** Reading passage **
- - - - - - -

If you increase the nitrogen, phosphorus and potassium to daily doses then you should test (bad word I know :) ) the levels in the tank before and after dosing. It could be the plants are using all of these up on the first day. Then they have nothing to use the following day. On the other hand you might find there is still some of these items in the water a day after you dosed, in which case you could get away with dosing every second day.
Without testing the water I would use half your current dose rate but add it daily. ie: 1ml of nitrogen, 2ml phosphorus & 2.5ml of potassium each day.
However, plants use nitrogen more than the other two elements and I would be adding more nitrogen and less phosphorus & potassium. Perhaps 2ml nitrogen, 1ml phosphorus, 0.5ml potassium each day.
You could add more but you should check the water before increasing the levels. Unfortunately without testing the water it is a bit of hit and miss and you could easily overdose and affect the fish. Rainbowfish develop black patches on their face & body when they have been poisoned.

- - - - - - -

** Listed entries **

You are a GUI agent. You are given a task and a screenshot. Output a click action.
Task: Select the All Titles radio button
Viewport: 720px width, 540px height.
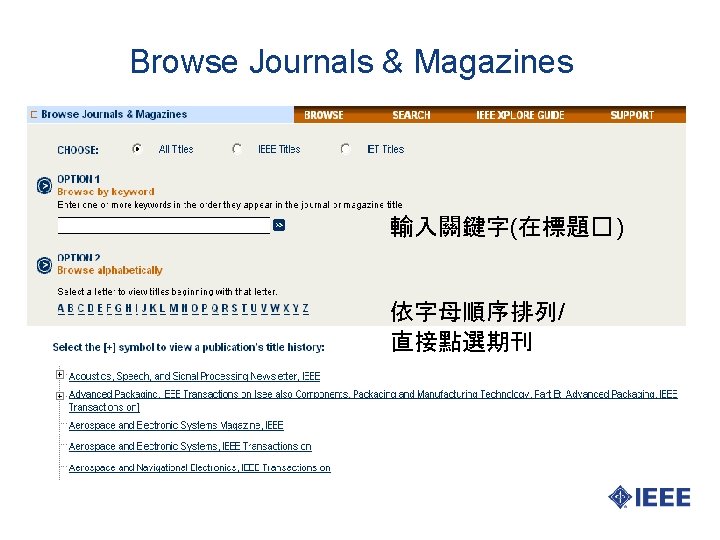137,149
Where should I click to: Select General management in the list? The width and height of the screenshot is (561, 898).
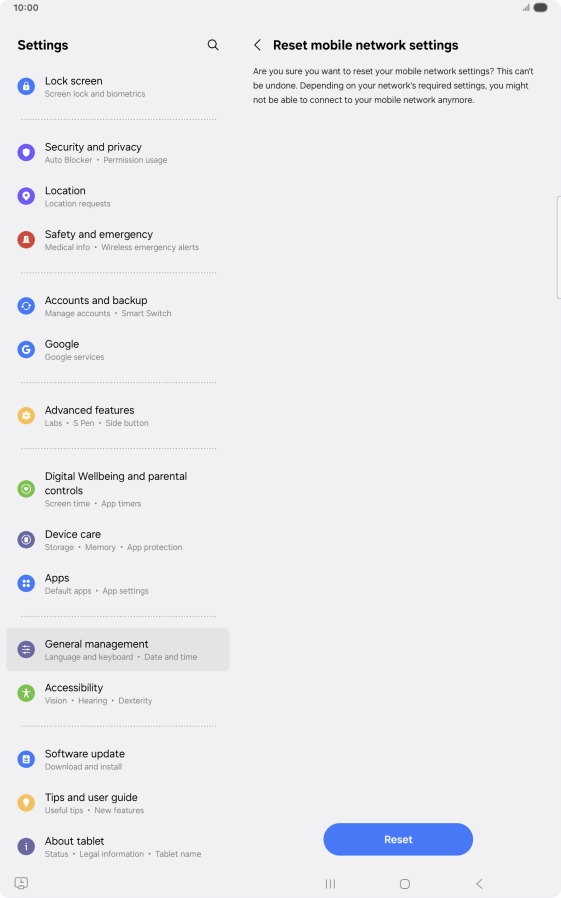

- - - - - - -

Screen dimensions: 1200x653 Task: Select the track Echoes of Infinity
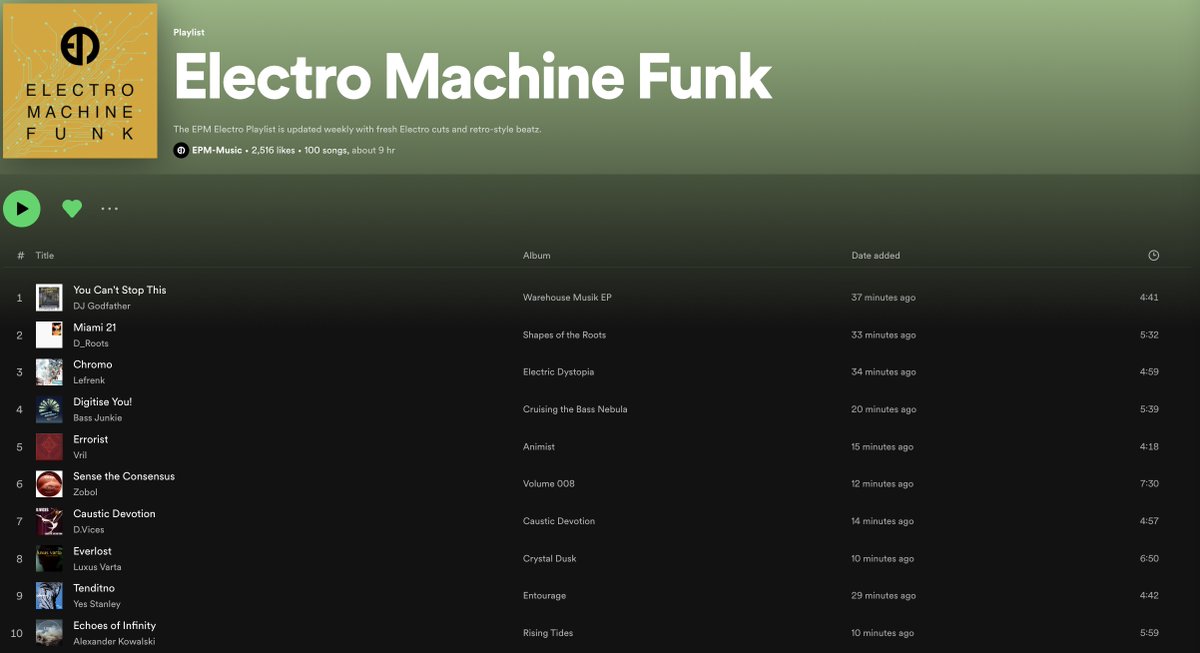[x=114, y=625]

- - - - - - -

** Exercise 1 **
In the aquarium fertilizer dosing text, what sign shows that rainbowfish have been poisoned?
** Exercise 2 **
Resume the aquarium fertilizer dosing text, picking up right after its final sentence.

** Expected answer 1 **
They develop black patches on their face and body.

** Expected answer 2 **
I am unsure of what type of nitrogen is in the Flourish nitrogen you are adding. If it’s in a form the filter bacteria can use there is a possibility the bacteria are using some of it too, (unlikely but possible). Thus reducing the amount that is available to the plants, at least in that form. If the nitrogen is in the form of nitrate (more probable) then it won't be used by the filter bacteria.

One of the Seachem Flourish products is carbon and you could look into adding that as well as using the yeast CO2 unit for the plants. This would help increase the carbon without the need for adding a pressurised CO2 unit and associated hardware. It is in a bottle and you could add some each day.

As to which person you should listen to, I would suggest trying all the different ideas and see which ones, or which combination works best on your tank.